Apple's iPhone lock stops thieves, but has unintended consequences - LeoNatan25
http://www.theverge.com/2014/6/13/5742110/apples-iphone-lock-stops-thieves-but-has-unintended-consequences

======
DanBC
> "You can't sell a phone as a functioning device because the IMEI number on
> the chip is not going to reactivate. Maybe you can yank the screen and the
> battery and sell those for parts, then melt down the motherboard and get 85
> cents," he says. "The economics are completely upside-down."

To get one kg of gold you need about 3 tons of phones - about 30,000 to 40,000
old handsets.

There are some other metals in there too.

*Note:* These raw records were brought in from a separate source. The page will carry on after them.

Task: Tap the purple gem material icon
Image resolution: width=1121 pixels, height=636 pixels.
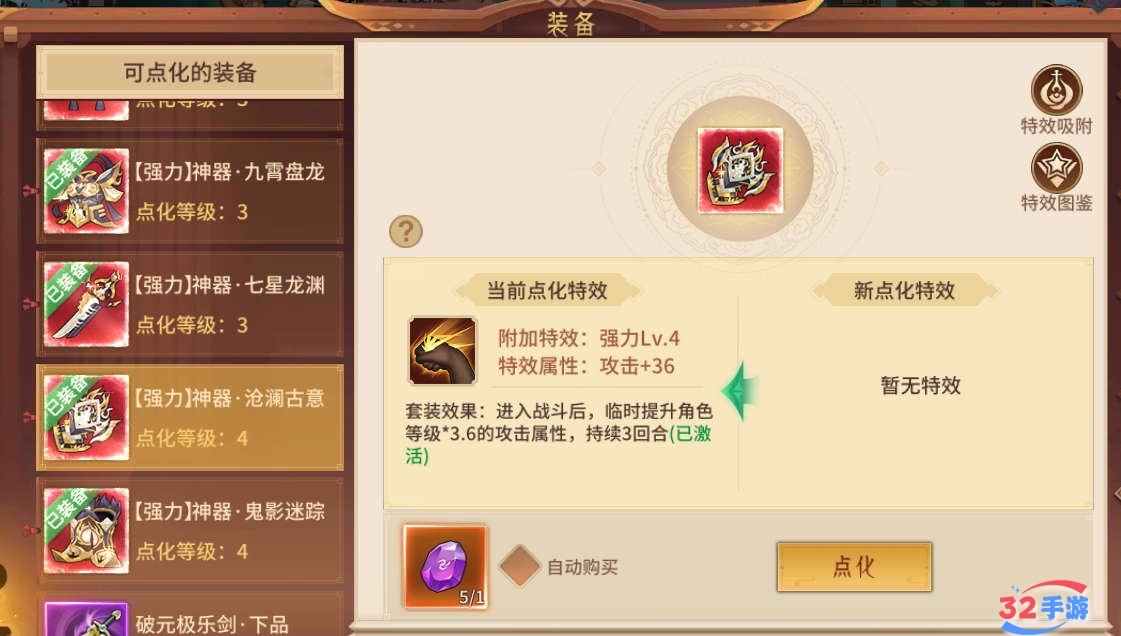Action: (445, 567)
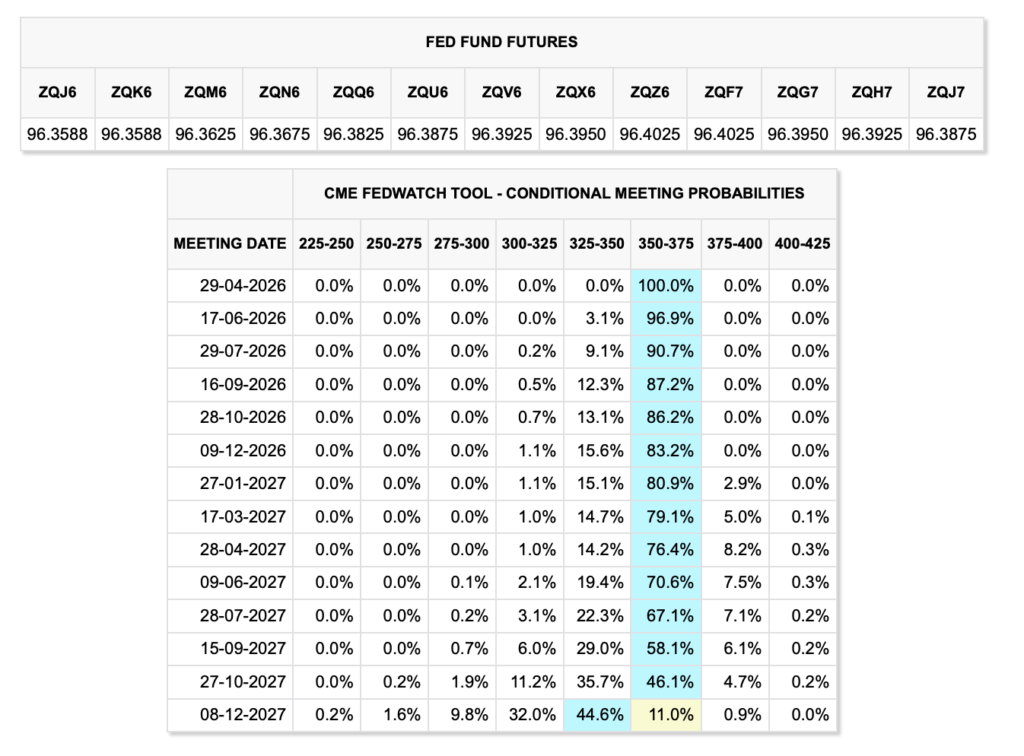Click the ZQU6 contract header
This screenshot has width=1024, height=756.
(x=428, y=92)
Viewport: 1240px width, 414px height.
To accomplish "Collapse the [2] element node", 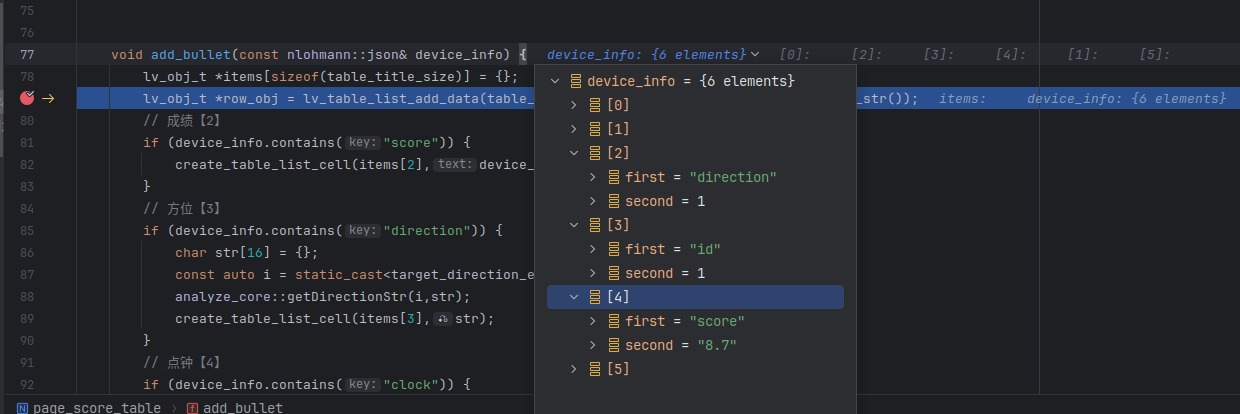I will (574, 153).
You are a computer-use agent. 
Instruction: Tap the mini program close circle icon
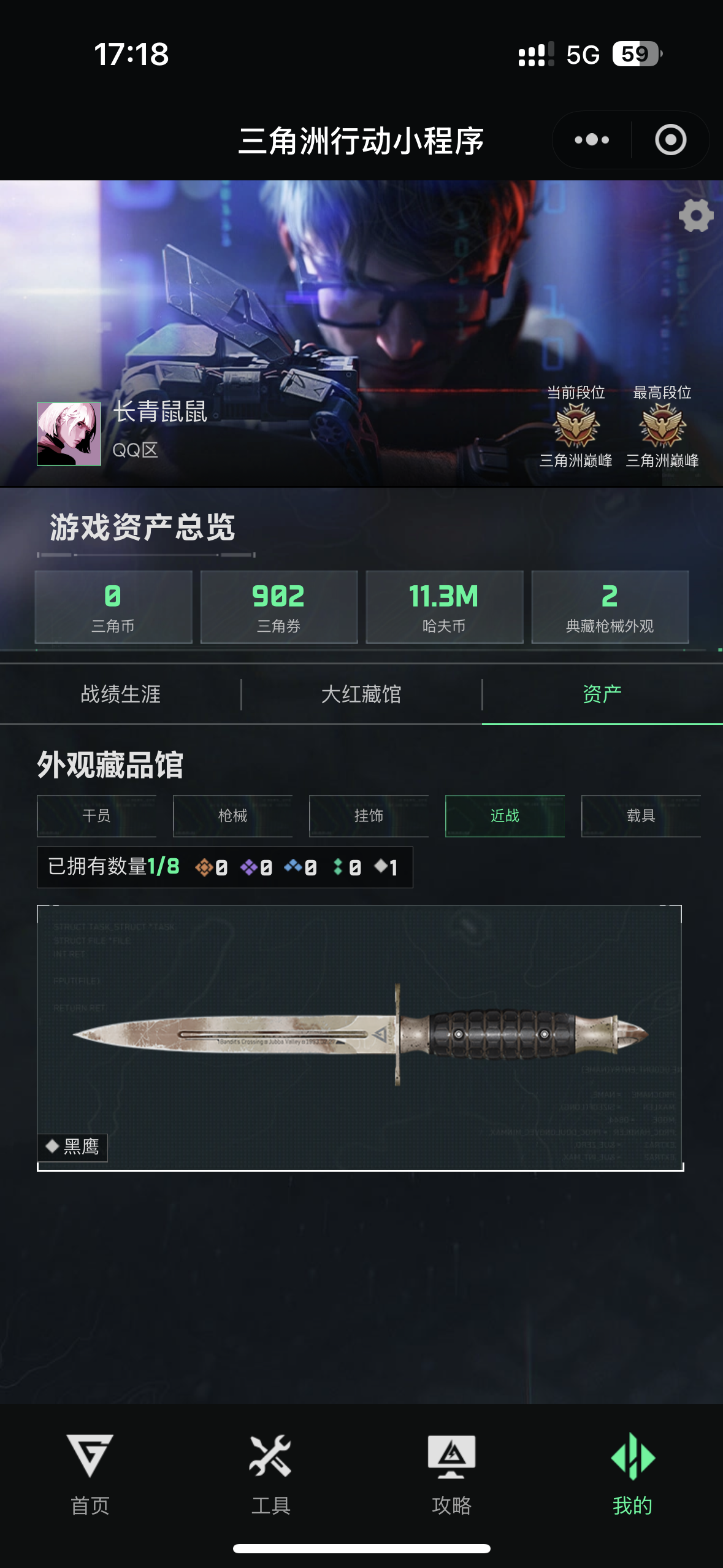pyautogui.click(x=670, y=140)
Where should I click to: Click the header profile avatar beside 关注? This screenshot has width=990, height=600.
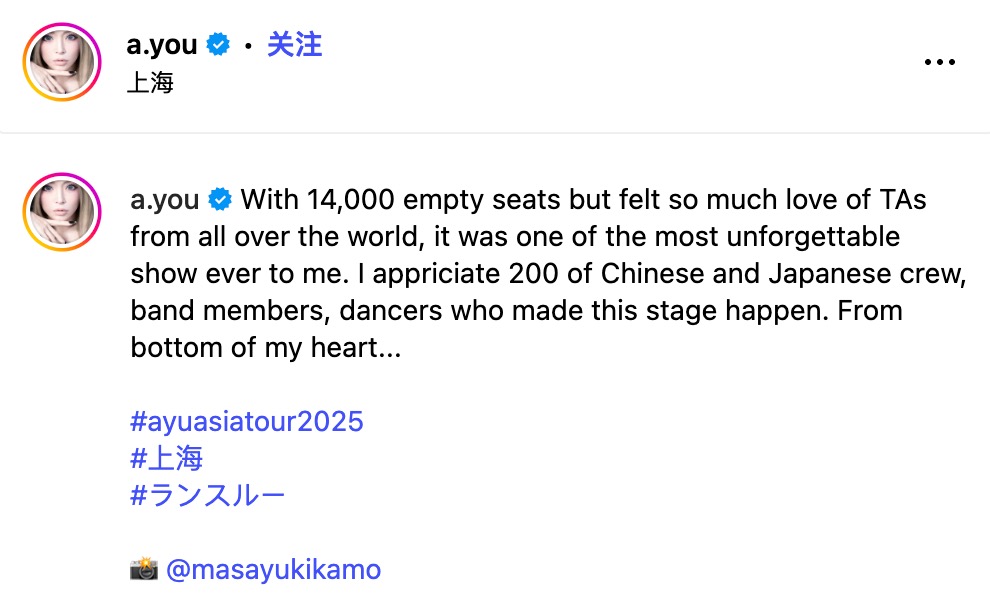click(x=62, y=62)
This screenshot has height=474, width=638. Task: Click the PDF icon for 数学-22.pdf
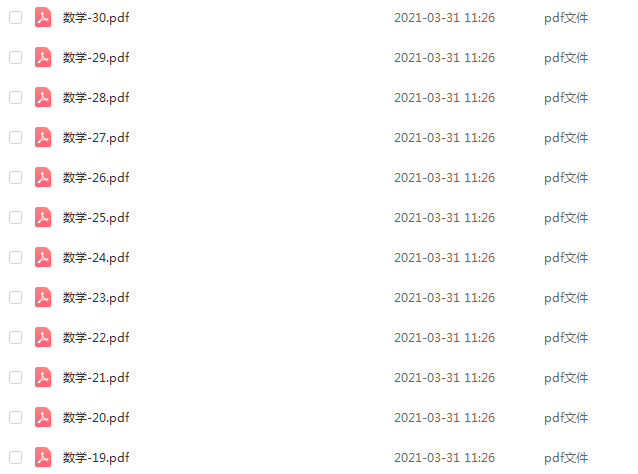click(x=43, y=338)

But it's a fantastic waste of resources for perfectly good working phones to
be destroyed like this.

I'm not sure how connected this is to the "dead relative left me an iPhone but
it's locked" problem. In the UK Apple are correctly asking for a court order
before they do anything with the phone but they sometimes do not accept grant
of probate as that court order.

------
chrisBob
Apple found a way to make their customers (including potential government
customers) happy, and at the same time they have reduced the number of used
iPhones on the market. This is a win for everyone except people that want an
iPhone but don't want to give Apple money, and no one cares too much about
their opinions.

I want an iPhone, and Apple has a huge financial incentive to make it harder
for me to get a used one. If a used iPhone isn't significantly cheaper then I
will buy a new phone and Apple nets $300 instead of $0.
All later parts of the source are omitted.